TASK ITEM =
Reproduce all of the entries below exactly, without a single change.

RECORD EXTRACTS =
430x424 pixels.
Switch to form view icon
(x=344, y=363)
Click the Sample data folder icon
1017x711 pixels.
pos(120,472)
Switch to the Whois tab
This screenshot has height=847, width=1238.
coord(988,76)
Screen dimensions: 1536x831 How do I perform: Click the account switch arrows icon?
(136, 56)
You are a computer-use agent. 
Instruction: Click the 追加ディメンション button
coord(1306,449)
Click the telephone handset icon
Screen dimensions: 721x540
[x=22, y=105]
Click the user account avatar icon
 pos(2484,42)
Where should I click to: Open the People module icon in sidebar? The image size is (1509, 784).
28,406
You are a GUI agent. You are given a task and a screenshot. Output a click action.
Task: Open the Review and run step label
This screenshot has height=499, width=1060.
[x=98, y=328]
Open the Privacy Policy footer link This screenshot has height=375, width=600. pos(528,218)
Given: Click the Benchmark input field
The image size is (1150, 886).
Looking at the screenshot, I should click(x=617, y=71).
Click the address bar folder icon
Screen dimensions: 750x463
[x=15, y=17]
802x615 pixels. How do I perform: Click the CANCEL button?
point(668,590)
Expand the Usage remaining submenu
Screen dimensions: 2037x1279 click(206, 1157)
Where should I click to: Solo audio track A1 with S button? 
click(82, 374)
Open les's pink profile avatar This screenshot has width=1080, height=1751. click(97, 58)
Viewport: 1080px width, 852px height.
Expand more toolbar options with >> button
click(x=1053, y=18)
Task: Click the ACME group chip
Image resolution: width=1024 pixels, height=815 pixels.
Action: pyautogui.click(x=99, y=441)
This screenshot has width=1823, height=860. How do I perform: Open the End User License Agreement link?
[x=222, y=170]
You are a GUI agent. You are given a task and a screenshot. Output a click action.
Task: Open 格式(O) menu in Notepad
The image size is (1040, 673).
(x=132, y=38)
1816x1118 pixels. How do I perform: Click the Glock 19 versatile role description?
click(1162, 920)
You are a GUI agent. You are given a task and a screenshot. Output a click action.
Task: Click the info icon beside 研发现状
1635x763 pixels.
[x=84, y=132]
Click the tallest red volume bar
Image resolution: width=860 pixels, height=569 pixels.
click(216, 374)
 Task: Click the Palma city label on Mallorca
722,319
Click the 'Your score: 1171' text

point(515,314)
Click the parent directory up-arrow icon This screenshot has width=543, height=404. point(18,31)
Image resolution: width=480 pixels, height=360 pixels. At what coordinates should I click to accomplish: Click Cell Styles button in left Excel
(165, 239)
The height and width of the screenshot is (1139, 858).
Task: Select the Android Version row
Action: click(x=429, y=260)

EXERCISE OUTPUT =
430x424 pixels.
Switch to form view icon
(x=344, y=363)
Click the Sample data folder icon
1017x711 pixels.
pos(120,472)
Switch to the Whois tab
This screenshot has height=847, width=1238.
coord(988,76)
Screen dimensions: 1536x831 How do I perform: Click the account switch arrows icon?
(136, 56)
You are a computer-use agent. 
Instruction: Click the 追加ディメンション button
coord(1306,449)
Click the telephone handset icon
Screen dimensions: 721x540
[x=22, y=105]
Click the user account avatar icon
 pos(2484,42)
Where should I click to: Open the People module icon in sidebar? The image size is (1509, 784).
28,406
You are a GUI agent. You are given a task and a screenshot. Output a click action.
Task: Open the Review and run step label
This screenshot has height=499, width=1060.
[x=98, y=328]
Open the Privacy Policy footer link This screenshot has height=375, width=600. pos(528,218)
Given: Click the Benchmark input field
The image size is (1150, 886).
Looking at the screenshot, I should click(x=617, y=71).
Click the address bar folder icon
Screen dimensions: 750x463
[x=15, y=17]
802x615 pixels. How do I perform: Click the CANCEL button?
point(668,590)
Expand the Usage remaining submenu
Screen dimensions: 2037x1279 click(206, 1157)
Where should I click to: Solo audio track A1 with S button? 
click(82, 374)
Open les's pink profile avatar This screenshot has width=1080, height=1751. click(97, 58)
Viewport: 1080px width, 852px height.
Expand more toolbar options with >> button
click(x=1053, y=18)
Task: Click the ACME group chip
Image resolution: width=1024 pixels, height=815 pixels.
Action: pyautogui.click(x=99, y=441)
This screenshot has width=1823, height=860. How do I perform: Open the End User License Agreement link?
[x=222, y=170]
You are a GUI agent. You are given a task and a screenshot. Output a click action.
Task: Open 格式(O) menu in Notepad
The image size is (1040, 673).
(x=132, y=38)
1816x1118 pixels. How do I perform: Click the Glock 19 versatile role description?
click(1162, 920)
You are a GUI agent. You are given a task and a screenshot. Output a click action.
Task: Click the info icon beside 研发现状
1635x763 pixels.
[x=84, y=132]
Click the tallest red volume bar
Image resolution: width=860 pixels, height=569 pixels.
click(216, 374)
 Task: Click the Palma city label on Mallorca
722,319
Click the 'Your score: 1171' text

point(515,314)
Click the parent directory up-arrow icon This screenshot has width=543, height=404. point(18,31)
Image resolution: width=480 pixels, height=360 pixels. At what coordinates should I click to accomplish: Click Cell Styles button in left Excel
(165, 239)
The height and width of the screenshot is (1139, 858).
Task: Select the Android Version row
Action: click(x=429, y=260)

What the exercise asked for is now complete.